Page extract:
- Opening Delimiter -
Taken from United Reggae
Many current roots reggae artists claim to make music that harks back to the days of old. But not many can claim to have done this in a way so in harmony with modern times as St Lucian born, New York resident Taj Weekes. In just three albums he has carved out a niche for lyrical and musical prowess that invites even the dreaded comparisons with Bob. In 2010 he and his band Adowa released one of the year’s best albums in third effort ‘A Waterlogged Soul Kitchen’, whose unusual title is a reference to the floods in New Orleans. But what is most surprising about Taj is that music is only a small part of his spectrum of activity: he is a published poet, runs a charity, They Often Cry Outreach, and is a mentor to young people in public schools. And, as Angus Taylor found out during a rigorous and open ended discussion in June, there’s a lot more to respect and admire about this soft spoken yet quietly confident man than the incredible records he makes…
Tell me about your latest album A Waterlogged Soul Kitchen. How do you think that that album progressed from your previous album Deidem?
After the last album we already knew we could play roots reggae music and what I wanted to do was stretch the music a little bit by including some instruments that are not regularly found in reggae, like cello and violin. So I brought these things in and I tried to switch the subject matter a little further.
One of the lyrical themes that occurs on this album is violation: violation of people, of countries, of nature.
When I sat down to write the album there was no clear definition lyrically, the definition was more musically. But I think life, in and of itself, kind of just throws the stories at you and it just kind of came out that way. For the most part reggae is putting a rhythm to a poor man’s cry but I think for some reason we’ve kind of focussed a little too much on the suffering of a particular set of people. I wanted to bring the entire thing into focus. I wanted to bring the story of soldiers after the war. I wanted to bring the story of African children because right now, rape is now used as a weapon of war. So I wanted to bring all of these things into focus. I wanted to bring child abuse into focus. So these are not regular reggae themes and I think that is what was the main difference between Deidem and Waterlogged Soul Kitchen.
Tell me about your daily process, how you work.
I try to do a little writing every day. Whether it be just a straight up old poem or the mood that I’m in. Then I always try humming something and try to connect it somehow. But what my song writing process is, whatever mood that I’m in or whatever the weather is like outside, I write that down. Because I find sometimes that if I come to a song in a different mood then I can change the chorus around and the vibe of the chorus or the vibe of the verse, depending on what came first. So that’s what the process is like for me. When I write a song though the melody and the lyrics, for the most part, come together at the same time – it’s not one or the other. My acoustic guitar is always with me so as soon as I start thinking of something I get to the guitar and automatically I play the chord and I would sing [sings] “See I was born of rape” and it would come together at the same time.
I try to do a little writing every day
That song illustrates my next question. Melodically it’s a very pleasant song but the lyrics are extremely biting. Would you say that musically this album is a lot more pleasant than the last and a lot of the harshness and bleakness has retreated into the lyrics?
- Closing Delimiter -
Echo the passage of the Taj Weekes interview from "When I sat down" up to and including "how you work.", keeping every word and mark as it appears. The data after this point plays no part in the work and can be set aside.

Data block:
- Opening Delimiter -
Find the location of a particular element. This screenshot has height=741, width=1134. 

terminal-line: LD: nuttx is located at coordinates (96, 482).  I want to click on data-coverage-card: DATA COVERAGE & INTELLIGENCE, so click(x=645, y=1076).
- Closing Delimiter -
Solution to this exercise:
When I sat down to write the album there was no clear definition lyrically, the definition was more musically. But I think life, in and of itself, kind of just throws the stories at you and it just kind of came out that way. For the most part reggae is putting a rhythm to a poor man’s cry but I think for some reason we’ve kind of focussed a little too much on the suffering of a particular set of people. I wanted to bring the entire thing into focus. I wanted to bring the story of soldiers after the war. I wanted to bring the story of African children because right now, rape is now used as a weapon of war. So I wanted to bring all of these things into focus. I wanted to bring child abuse into focus. So these are not regular reggae themes and I think that is what was the main difference between Deidem and Waterlogged Soul Kitchen.
Tell me about your daily process, how you work.